We have a pretty strong cash system in France. Big companies will accept your card for small amounts, even under a euro, while most small businesses will ask you to pay any amount under 10 or 15 euros in cash. If you go out, you will need cash for the bar, cash for the restaurant, and cash for the cab ride home. In the UK you can pay a cab ride with a card, and most small businesses will accept any amount paid by card, which I find fascinating.
I just came back from Miami and it was the same. I left Guatemala with $480 in cash and at the end of the holiday I had $400, mainly because I put gas in the car in cash, as the machine won’t recognize a UK postcode when you swipe your card and have to enter it. Apart from that and a $0.35 photocopy where I got almost yelled at for trying to pay with a fiverr and was sent looking for $1 bills, I don’t think I ever had to pay cash for anything.

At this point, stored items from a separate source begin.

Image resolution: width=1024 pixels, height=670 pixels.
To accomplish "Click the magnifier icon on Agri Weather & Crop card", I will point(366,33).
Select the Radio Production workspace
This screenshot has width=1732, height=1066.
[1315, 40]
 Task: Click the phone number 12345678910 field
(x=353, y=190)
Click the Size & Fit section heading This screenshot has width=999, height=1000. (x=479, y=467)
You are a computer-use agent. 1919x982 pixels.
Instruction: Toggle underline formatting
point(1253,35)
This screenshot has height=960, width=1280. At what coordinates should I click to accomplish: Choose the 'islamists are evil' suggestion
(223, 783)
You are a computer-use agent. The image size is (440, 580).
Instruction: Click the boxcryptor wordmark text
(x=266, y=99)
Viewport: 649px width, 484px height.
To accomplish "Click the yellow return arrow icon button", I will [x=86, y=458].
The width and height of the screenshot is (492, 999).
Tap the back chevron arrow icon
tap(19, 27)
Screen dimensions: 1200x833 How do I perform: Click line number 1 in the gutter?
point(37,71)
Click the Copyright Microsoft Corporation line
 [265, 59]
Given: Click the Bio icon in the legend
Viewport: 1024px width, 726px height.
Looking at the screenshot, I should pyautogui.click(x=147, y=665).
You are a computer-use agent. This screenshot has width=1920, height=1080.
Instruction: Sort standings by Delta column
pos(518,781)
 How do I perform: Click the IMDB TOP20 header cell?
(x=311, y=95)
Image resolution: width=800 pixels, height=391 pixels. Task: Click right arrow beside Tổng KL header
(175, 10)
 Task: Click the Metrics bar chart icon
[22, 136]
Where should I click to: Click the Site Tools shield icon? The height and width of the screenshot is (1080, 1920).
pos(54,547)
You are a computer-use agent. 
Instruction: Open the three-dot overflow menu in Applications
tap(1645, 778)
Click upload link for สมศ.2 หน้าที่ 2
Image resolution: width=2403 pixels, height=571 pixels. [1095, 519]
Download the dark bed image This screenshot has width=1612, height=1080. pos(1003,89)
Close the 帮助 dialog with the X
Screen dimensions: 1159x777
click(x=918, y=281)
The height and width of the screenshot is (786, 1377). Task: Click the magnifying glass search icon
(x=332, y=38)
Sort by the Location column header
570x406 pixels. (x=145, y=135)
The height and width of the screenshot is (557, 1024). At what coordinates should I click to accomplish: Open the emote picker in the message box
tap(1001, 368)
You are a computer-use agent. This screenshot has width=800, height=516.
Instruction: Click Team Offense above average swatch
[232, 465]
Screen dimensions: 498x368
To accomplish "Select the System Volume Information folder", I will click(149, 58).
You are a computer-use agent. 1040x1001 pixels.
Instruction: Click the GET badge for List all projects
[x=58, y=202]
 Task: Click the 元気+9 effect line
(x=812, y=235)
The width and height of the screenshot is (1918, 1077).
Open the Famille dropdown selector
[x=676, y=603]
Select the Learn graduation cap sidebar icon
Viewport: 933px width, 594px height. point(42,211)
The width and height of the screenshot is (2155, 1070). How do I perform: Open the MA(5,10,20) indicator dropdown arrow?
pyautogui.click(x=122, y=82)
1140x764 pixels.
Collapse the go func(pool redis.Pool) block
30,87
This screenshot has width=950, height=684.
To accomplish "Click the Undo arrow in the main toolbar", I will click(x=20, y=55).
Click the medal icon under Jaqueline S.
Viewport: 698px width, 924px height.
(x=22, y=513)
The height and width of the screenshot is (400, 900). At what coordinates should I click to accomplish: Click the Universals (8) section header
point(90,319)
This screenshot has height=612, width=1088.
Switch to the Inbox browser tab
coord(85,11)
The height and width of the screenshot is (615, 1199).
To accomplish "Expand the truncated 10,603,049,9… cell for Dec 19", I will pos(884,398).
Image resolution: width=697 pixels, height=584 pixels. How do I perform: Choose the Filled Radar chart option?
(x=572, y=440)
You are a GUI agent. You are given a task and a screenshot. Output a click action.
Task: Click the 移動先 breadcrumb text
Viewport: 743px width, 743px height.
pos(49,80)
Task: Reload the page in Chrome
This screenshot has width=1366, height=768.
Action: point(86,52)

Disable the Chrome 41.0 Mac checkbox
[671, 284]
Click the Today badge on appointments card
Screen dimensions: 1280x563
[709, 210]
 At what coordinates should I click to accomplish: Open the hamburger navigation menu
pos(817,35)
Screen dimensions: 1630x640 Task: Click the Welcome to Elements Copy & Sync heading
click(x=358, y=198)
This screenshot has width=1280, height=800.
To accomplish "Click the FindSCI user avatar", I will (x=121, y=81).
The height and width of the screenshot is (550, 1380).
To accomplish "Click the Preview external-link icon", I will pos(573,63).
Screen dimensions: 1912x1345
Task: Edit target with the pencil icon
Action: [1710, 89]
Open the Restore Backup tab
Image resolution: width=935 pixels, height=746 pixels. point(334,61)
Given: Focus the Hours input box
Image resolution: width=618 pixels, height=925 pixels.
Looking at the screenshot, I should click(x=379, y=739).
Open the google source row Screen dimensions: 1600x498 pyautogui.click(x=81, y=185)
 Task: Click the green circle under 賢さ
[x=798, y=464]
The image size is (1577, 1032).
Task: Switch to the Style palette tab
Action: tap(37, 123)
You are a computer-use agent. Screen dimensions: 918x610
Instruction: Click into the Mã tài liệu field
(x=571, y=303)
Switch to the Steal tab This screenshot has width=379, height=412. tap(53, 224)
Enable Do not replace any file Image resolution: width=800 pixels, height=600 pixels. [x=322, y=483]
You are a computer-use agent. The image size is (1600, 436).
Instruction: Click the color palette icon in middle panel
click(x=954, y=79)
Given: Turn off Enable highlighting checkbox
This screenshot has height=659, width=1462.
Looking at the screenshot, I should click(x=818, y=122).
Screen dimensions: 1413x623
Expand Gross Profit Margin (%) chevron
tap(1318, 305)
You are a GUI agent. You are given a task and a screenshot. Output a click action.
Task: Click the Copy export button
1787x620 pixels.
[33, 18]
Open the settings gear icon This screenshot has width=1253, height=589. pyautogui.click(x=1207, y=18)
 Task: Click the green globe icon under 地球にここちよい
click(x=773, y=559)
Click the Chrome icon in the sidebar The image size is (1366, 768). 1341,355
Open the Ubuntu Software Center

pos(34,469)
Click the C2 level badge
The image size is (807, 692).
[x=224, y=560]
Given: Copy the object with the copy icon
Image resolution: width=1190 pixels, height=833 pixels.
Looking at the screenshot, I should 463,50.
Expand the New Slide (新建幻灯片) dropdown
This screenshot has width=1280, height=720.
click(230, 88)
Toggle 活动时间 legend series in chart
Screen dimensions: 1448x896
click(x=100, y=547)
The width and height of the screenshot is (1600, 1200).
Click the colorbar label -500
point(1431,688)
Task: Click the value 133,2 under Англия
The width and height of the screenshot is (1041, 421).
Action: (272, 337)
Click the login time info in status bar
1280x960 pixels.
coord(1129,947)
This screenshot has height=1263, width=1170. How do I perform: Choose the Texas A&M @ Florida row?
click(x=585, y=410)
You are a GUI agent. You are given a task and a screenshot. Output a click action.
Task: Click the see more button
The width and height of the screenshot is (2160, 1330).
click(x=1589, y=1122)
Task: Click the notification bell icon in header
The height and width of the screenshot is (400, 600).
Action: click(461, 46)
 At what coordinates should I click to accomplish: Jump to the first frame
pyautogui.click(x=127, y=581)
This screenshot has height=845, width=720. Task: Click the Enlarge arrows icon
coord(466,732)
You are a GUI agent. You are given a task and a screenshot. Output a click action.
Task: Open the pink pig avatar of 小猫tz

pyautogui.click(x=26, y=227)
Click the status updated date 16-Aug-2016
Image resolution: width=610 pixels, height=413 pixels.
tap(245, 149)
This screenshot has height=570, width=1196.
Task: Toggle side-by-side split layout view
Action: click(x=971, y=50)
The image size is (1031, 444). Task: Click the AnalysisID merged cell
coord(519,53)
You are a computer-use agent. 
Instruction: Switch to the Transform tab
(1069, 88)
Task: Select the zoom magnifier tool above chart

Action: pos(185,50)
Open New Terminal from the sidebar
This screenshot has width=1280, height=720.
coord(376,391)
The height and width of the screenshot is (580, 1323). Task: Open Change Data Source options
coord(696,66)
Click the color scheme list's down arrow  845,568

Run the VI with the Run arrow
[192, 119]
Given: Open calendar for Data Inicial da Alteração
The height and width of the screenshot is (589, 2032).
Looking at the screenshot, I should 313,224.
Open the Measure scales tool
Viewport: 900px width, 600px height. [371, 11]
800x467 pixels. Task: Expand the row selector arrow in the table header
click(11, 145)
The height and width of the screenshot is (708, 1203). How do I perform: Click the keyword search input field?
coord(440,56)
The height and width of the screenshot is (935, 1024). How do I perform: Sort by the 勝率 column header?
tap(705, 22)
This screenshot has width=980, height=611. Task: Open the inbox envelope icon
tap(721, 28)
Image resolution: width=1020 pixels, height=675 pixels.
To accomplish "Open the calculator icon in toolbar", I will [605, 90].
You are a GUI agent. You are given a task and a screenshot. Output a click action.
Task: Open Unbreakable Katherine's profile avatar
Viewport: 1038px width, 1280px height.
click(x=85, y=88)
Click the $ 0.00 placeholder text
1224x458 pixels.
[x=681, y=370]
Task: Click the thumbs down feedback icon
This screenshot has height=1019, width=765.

It was so nice, after months in Guatemala where only the supermarket will take cash (and other small businesses, for a 5% surcharge, no thanks).
For me, paying with a card has so many advantages:
It is easy. You swipe the card, and that’s it. You wouldn’t believe how long it took the photocopy lady to give me my $0.65 back in coins.
It is convenient. When you log in to your online banking, all the transactions are neatly stored and ready for you to check. Do you remember what you did with your last $20 bill? Software like Mint will upload the transactions instantly in your budget management program.
It is safe. You have a purchase protection on your card if something goes wrong. You have a proof of purchase for the guarantee. You even have a full reimbursement if your card is cloned and used by someone else. That happened to me once and the bank paid back in a week. No one will give you your stolen cash back.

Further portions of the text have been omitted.